So, I guess I see that generally. But how does that play in with your point about margin getting called? If the use of margin is DOWN now and heading LOWER, wouldn't that mean the risk of stock prices declining through future margin calls is being reduced? And thank you for your kind words.
are you dense? The margin line is going down but if you look to the left the money for margin is going up. See those things called numbers in red on the left side of the graph? That represents margin prices. So in fact margin IS NOT going down.
Oh SNAP, I didn't see the inverted numbers on the left. I wonder why they inverted the numbers - why not leave them as they would normally be and to more clearly show how the index tracked the margin debt. But I dunno, I'm Mr. Dense. Thanks IamTheCasino!
FWIW here is a chart, courtesy of "Advisor Perspectives", without an inverted left axis: The link is in the upper right corner of the chart.

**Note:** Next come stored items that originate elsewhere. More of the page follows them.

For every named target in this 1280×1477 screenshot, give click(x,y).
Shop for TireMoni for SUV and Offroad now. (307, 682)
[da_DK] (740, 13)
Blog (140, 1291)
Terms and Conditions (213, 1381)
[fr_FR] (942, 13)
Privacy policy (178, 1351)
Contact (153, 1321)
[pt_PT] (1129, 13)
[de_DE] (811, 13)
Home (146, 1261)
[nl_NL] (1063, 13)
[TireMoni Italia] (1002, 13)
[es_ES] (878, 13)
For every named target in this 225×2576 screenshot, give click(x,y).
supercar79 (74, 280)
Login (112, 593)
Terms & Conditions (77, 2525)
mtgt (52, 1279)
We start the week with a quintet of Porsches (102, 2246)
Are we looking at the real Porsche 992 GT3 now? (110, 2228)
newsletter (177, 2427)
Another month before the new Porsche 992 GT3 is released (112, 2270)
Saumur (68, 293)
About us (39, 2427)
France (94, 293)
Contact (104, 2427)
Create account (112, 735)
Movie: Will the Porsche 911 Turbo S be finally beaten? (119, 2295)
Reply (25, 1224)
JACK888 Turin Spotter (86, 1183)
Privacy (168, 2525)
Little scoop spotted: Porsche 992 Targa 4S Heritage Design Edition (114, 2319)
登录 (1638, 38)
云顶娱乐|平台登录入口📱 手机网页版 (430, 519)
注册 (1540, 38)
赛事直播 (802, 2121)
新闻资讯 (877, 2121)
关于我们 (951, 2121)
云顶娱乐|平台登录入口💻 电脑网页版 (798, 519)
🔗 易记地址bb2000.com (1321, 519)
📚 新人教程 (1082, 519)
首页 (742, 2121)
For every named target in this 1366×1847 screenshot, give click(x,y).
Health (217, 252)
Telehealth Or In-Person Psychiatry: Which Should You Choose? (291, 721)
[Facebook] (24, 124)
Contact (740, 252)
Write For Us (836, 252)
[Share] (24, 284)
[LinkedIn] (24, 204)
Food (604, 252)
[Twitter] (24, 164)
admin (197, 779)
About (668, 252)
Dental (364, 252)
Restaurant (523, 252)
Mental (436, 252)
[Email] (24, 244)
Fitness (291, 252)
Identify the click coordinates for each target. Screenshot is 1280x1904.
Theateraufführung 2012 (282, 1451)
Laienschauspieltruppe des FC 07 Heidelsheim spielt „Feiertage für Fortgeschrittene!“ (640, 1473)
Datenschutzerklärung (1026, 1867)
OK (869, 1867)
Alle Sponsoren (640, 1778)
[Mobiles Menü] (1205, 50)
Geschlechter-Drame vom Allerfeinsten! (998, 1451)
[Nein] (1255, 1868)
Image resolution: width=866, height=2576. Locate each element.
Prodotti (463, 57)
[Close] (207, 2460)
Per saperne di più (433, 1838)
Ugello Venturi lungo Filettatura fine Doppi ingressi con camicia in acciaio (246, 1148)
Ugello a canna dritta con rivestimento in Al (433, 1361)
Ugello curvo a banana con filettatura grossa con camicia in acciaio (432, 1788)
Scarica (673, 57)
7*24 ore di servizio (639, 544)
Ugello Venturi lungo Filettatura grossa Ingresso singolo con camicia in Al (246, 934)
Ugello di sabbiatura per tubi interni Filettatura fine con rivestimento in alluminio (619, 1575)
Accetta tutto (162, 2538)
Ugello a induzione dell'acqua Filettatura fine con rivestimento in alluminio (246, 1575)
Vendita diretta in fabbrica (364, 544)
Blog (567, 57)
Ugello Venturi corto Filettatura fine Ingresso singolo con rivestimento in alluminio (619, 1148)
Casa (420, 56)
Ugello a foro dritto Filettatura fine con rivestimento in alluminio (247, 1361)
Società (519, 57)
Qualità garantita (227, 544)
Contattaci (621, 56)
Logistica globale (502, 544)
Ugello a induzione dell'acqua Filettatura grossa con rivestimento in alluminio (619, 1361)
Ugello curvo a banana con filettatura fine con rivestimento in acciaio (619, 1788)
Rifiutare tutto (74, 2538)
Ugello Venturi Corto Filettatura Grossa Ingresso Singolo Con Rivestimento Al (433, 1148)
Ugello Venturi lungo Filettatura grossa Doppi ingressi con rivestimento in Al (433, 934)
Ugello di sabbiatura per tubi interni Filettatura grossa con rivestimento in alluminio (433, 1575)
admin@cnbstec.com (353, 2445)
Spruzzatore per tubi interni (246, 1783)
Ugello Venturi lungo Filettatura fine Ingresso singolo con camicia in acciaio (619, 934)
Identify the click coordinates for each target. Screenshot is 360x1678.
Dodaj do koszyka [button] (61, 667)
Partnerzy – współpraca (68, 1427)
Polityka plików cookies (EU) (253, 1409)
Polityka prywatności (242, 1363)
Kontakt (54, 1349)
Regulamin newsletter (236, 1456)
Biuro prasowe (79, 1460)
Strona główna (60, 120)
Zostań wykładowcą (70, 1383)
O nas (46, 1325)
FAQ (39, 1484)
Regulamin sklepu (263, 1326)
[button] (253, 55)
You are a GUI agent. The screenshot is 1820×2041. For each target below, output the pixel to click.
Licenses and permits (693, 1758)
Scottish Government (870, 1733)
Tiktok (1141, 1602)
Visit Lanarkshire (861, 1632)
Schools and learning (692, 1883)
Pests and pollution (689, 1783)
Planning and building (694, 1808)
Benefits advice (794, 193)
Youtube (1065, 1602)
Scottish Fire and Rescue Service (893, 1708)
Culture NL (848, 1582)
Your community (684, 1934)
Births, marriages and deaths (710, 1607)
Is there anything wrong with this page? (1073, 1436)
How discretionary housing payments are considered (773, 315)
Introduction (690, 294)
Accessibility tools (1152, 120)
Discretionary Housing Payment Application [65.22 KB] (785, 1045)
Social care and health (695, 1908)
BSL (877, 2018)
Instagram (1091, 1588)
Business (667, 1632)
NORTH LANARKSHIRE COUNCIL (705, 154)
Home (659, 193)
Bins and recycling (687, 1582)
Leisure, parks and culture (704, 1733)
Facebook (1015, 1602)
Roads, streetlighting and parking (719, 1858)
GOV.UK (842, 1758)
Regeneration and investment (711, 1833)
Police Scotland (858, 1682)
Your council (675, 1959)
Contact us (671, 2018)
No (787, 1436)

Make this dense fuck learn to read a chart, no helping. (@Saltynuts) lol. It will probably help him in trading
We might get some inflation, but it will not be "hyper" unless Congress authorizes debt monetization, and so far I haven't heard of that even being discussed.
People shorting subprime did not lead to housing collapse...it was the housing bubble that preceded it. All bubbles eventually collapse. Probably better to blow the bubble now before it gets bigger.